Aim of the task:
Repeat the records below exactly, line for line.

Start of Given records

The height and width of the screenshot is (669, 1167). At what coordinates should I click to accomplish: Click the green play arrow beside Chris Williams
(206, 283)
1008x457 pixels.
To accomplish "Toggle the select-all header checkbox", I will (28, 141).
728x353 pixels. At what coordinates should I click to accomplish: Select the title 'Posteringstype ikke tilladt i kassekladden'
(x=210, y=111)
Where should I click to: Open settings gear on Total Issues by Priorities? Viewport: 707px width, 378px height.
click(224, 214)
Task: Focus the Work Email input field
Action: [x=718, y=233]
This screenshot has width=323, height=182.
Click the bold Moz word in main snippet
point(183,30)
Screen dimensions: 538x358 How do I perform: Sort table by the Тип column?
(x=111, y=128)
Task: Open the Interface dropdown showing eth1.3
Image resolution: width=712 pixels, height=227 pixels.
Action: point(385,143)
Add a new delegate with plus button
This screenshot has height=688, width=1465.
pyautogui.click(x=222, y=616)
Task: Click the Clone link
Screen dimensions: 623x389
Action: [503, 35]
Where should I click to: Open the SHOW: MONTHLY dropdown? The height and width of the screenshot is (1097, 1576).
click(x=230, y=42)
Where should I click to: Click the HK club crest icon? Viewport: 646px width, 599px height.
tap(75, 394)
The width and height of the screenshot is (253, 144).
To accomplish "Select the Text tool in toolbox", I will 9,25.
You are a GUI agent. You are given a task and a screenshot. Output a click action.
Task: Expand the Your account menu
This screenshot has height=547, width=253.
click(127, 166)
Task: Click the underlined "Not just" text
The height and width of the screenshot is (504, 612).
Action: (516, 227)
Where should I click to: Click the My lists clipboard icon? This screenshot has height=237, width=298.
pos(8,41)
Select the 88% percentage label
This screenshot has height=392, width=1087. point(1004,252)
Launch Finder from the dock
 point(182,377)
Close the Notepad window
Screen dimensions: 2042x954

End of Given records

Solution for this problem:
The height and width of the screenshot is (669, 1167). At what coordinates should I click to accomplish: Click the green play arrow beside Chris Williams
(206, 283)
1008x457 pixels.
To accomplish "Toggle the select-all header checkbox", I will (28, 141).
728x353 pixels. At what coordinates should I click to accomplish: Select the title 'Posteringstype ikke tilladt i kassekladden'
(x=210, y=111)
Where should I click to: Open settings gear on Total Issues by Priorities? Viewport: 707px width, 378px height.
click(224, 214)
Task: Focus the Work Email input field
Action: [x=718, y=233]
This screenshot has width=323, height=182.
Click the bold Moz word in main snippet
point(183,30)
Screen dimensions: 538x358 How do I perform: Sort table by the Тип column?
(x=111, y=128)
Task: Open the Interface dropdown showing eth1.3
Image resolution: width=712 pixels, height=227 pixels.
Action: point(385,143)
Add a new delegate with plus button
This screenshot has height=688, width=1465.
pyautogui.click(x=222, y=616)
Task: Click the Clone link
Screen dimensions: 623x389
Action: [503, 35]
Where should I click to: Open the SHOW: MONTHLY dropdown? The height and width of the screenshot is (1097, 1576).
click(x=230, y=42)
Where should I click to: Click the HK club crest icon? Viewport: 646px width, 599px height.
tap(75, 394)
The width and height of the screenshot is (253, 144).
To accomplish "Select the Text tool in toolbox", I will 9,25.
You are a GUI agent. You are given a task and a screenshot. Output a click action.
Task: Expand the Your account menu
This screenshot has height=547, width=253.
click(127, 166)
Task: Click the underlined "Not just" text
The height and width of the screenshot is (504, 612).
Action: (516, 227)
Where should I click to: Click the My lists clipboard icon? This screenshot has height=237, width=298.
pos(8,41)
Select the 88% percentage label
This screenshot has height=392, width=1087. point(1004,252)
Launch Finder from the dock
 point(182,377)
Close the Notepad window
Screen dimensions: 2042x954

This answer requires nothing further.